My current strategy is to put on a very wide-eyed gaze, a big fake smile with too many teeth, and say in an obviously fake chipper voice, "Wow, thank you so much for taking the time and energy to correct my parenting form."
I have also said, "Hey, thanks for that, but we're good," and "Oh, but see, I'm not intimidated by my son's choice of hairstyle (music, reading material, etc.), so that's not really necessary for us. I'm sure it's different for you."
no subject
Date: 2008-07-21 11:49 pm (UTC)no subject
Date: 2008-07-22 12:01 am (UTC)I did have a friend do this to one of our other friends who just had a baby. She had a single cappucino a few months after she had a baby, and our friend, commenting on the fact that she's nursing, said, "I hope you know that you're killing your baby."

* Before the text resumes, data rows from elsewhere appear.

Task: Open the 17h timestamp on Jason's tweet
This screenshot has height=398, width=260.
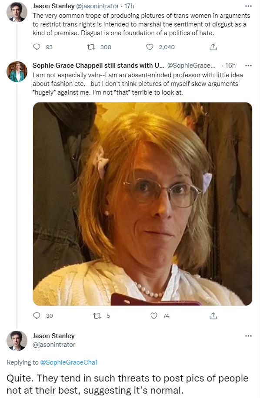Action: click(x=130, y=6)
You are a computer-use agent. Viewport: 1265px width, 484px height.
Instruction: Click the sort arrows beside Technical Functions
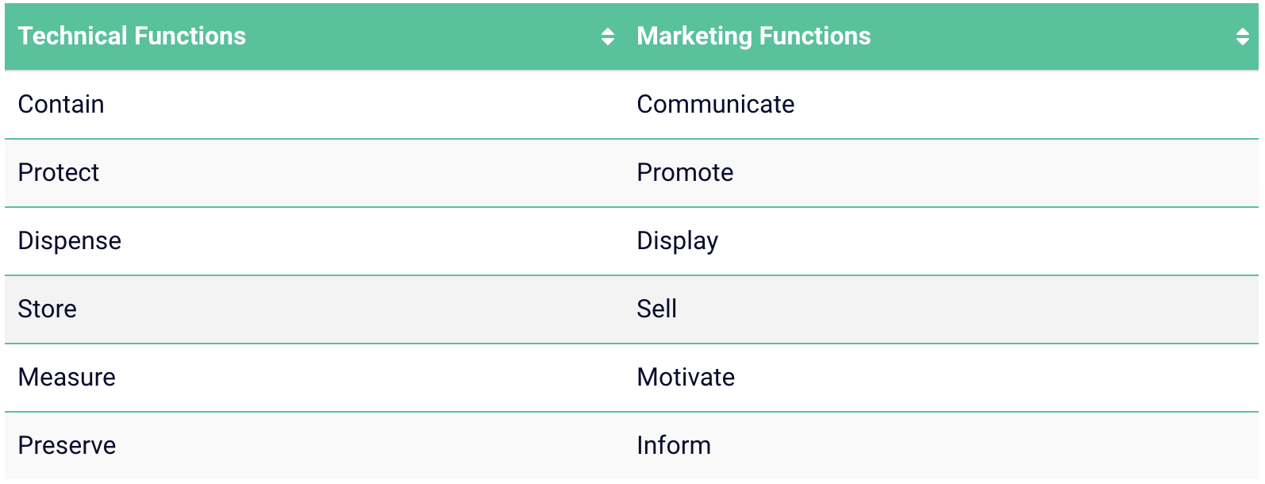[x=608, y=36]
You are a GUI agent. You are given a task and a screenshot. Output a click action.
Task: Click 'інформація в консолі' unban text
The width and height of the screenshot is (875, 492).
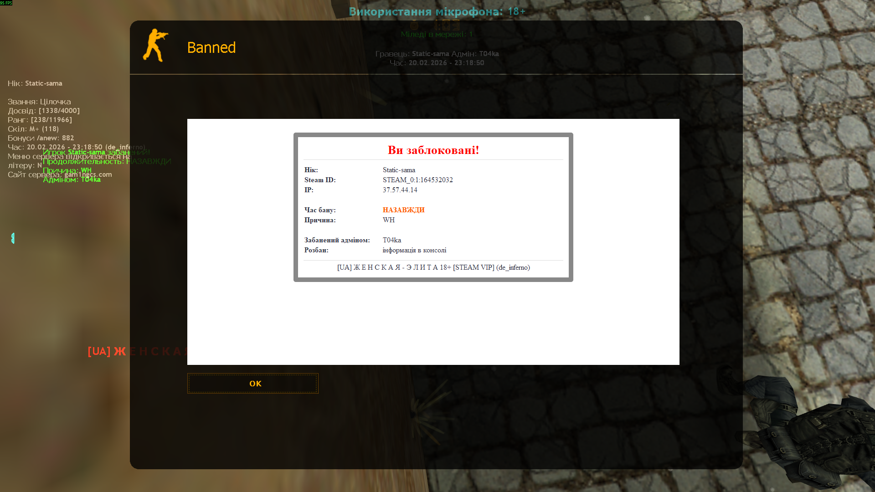(414, 250)
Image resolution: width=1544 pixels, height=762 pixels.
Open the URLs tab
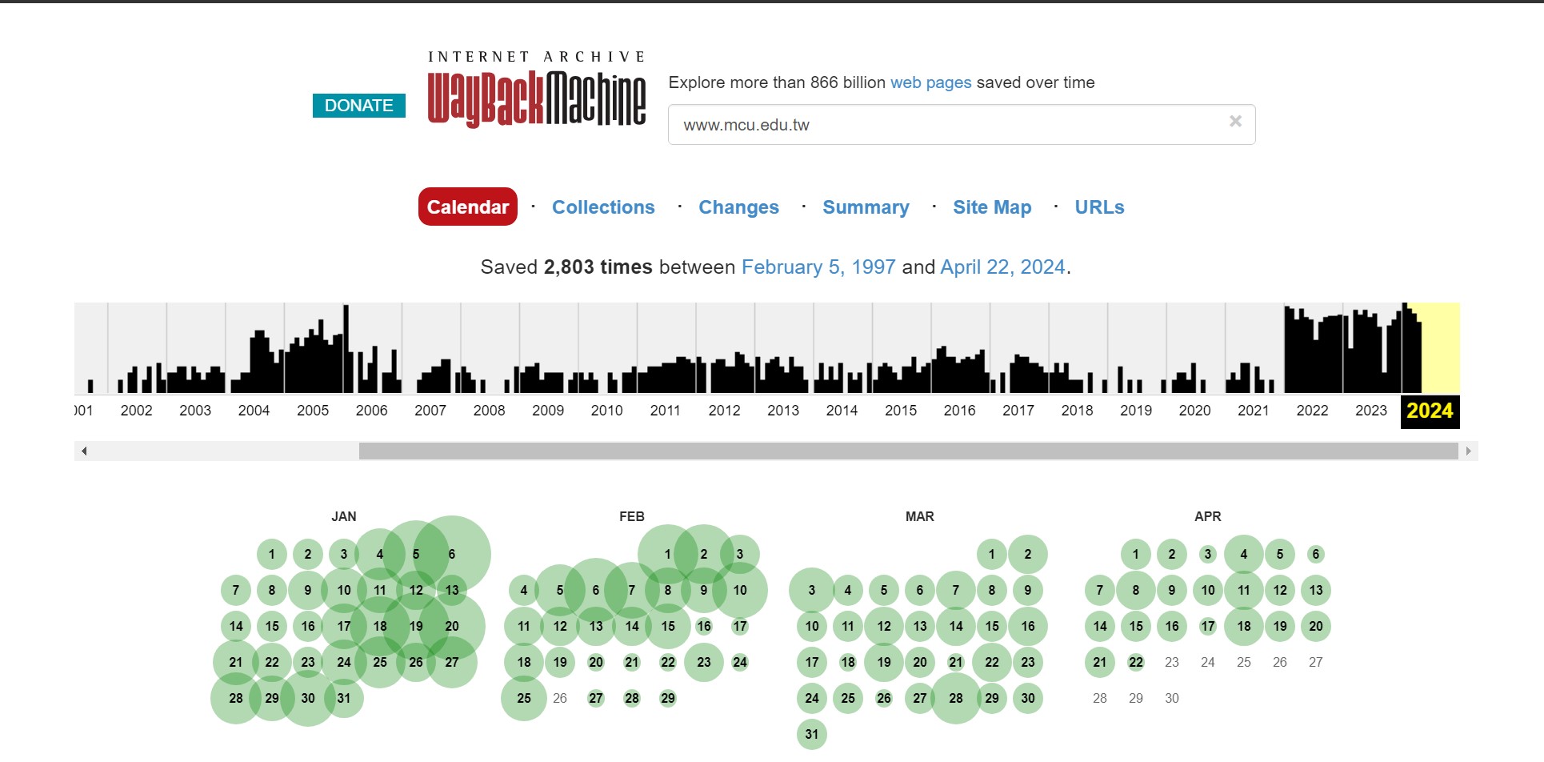[x=1099, y=207]
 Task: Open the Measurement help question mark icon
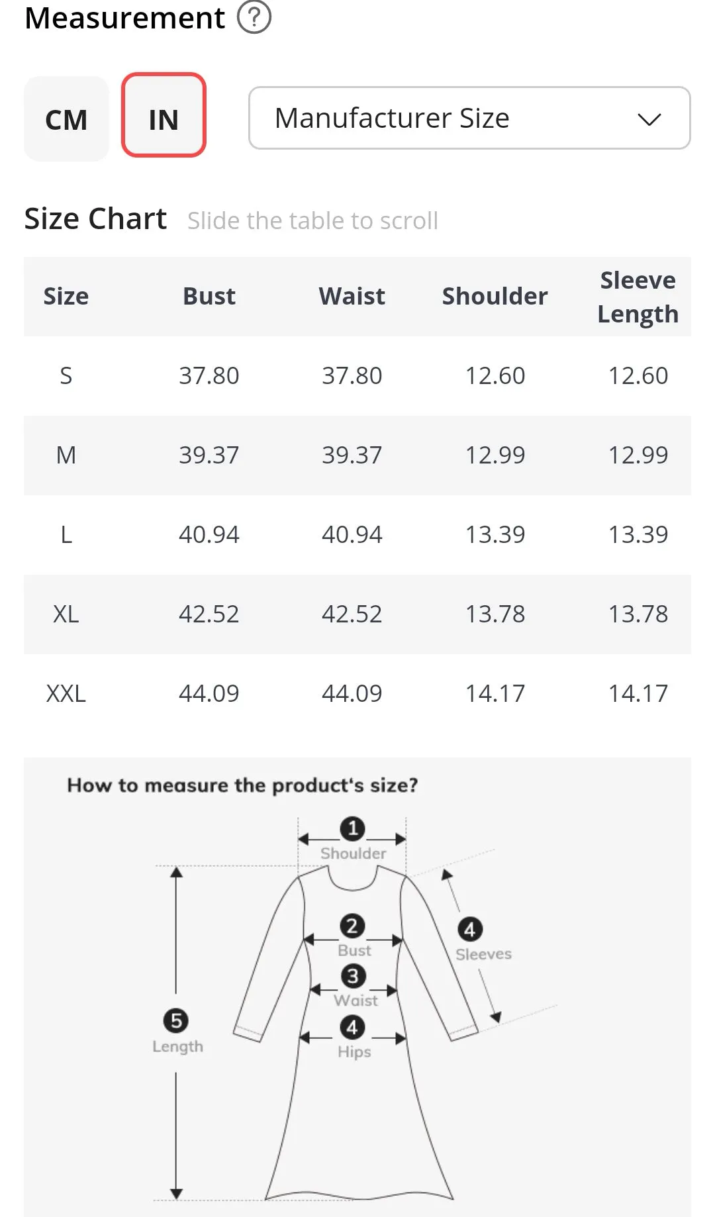tap(254, 17)
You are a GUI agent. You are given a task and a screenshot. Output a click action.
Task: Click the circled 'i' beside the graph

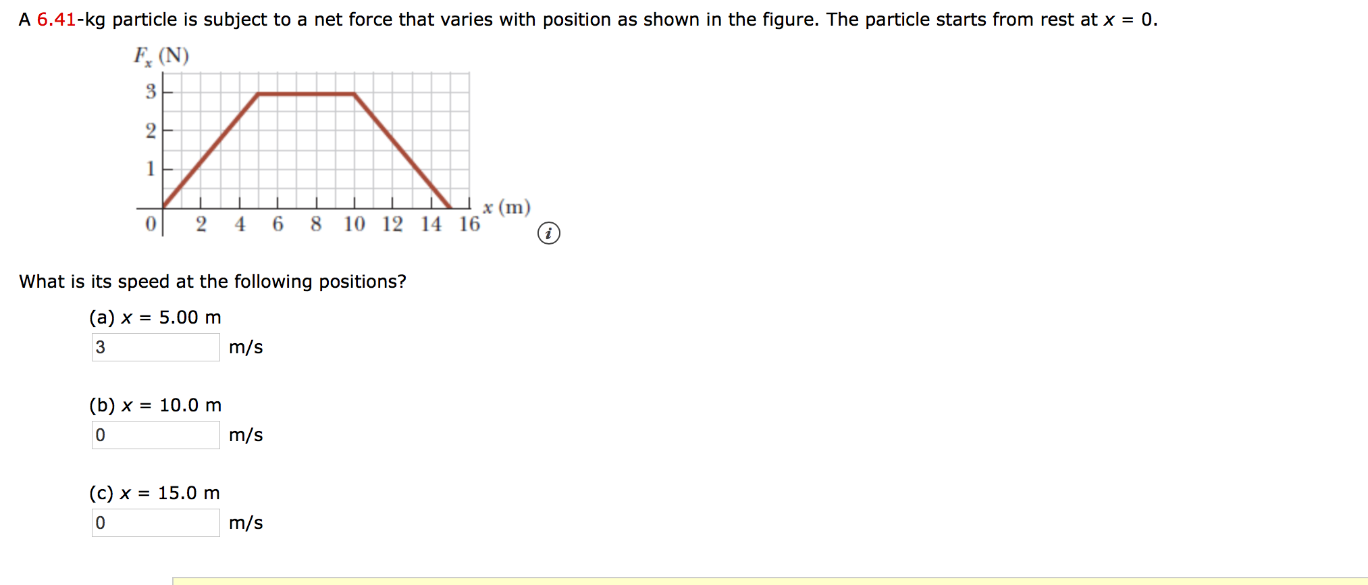549,234

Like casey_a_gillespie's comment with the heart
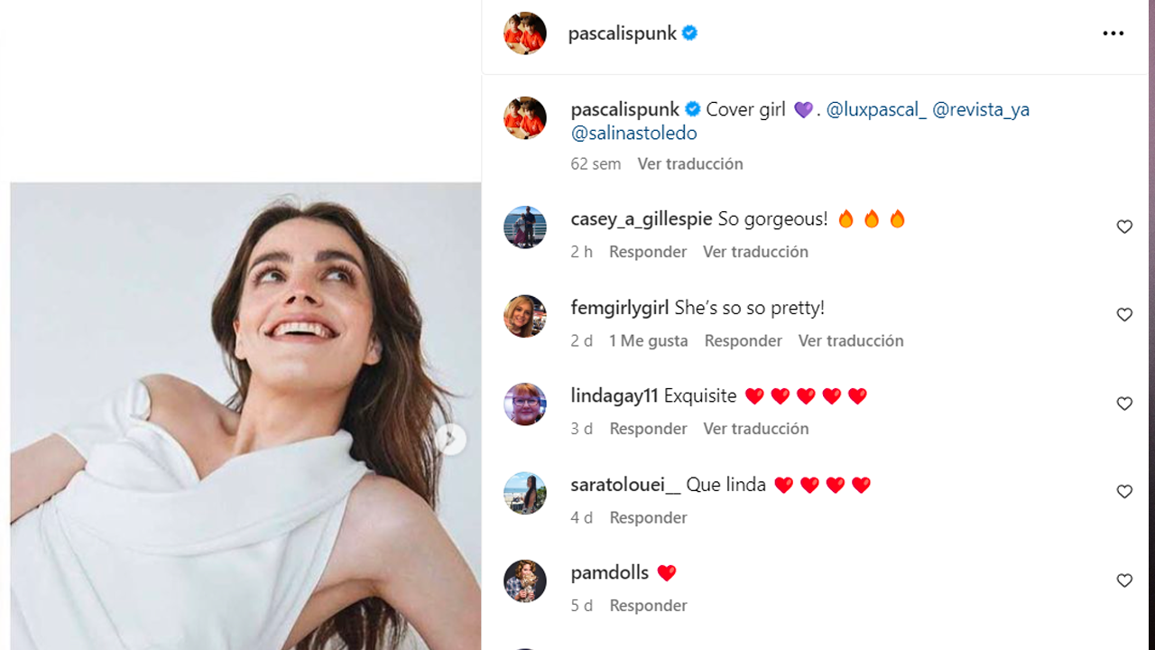pos(1124,227)
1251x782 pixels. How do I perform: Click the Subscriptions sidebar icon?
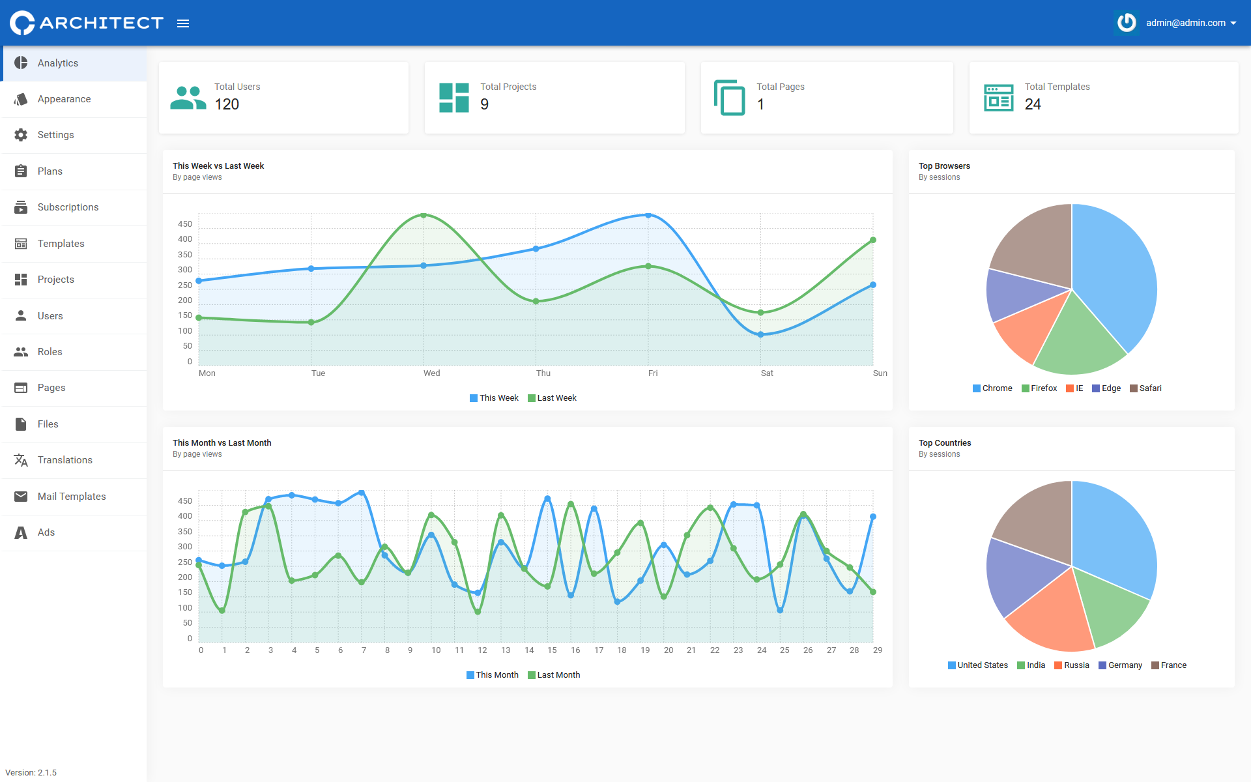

Srsly. Our new mom friend was in TEARS. How do you justify something like that and call yourself a friend (or, you know, a human?)
no subject
Date: 2008-07-22 02:59 am (UTC)Also, statements like the one you cite drive me crazy because they're not even accurate. If you're going to say horrible things to people, at least be RIGHT.
no subject
Date: 2008-07-22 03:03 am (UTC)Teenagers and babies seem to particularly bring this out in people--possibly because everyone seems to love babies and to hate teenagers.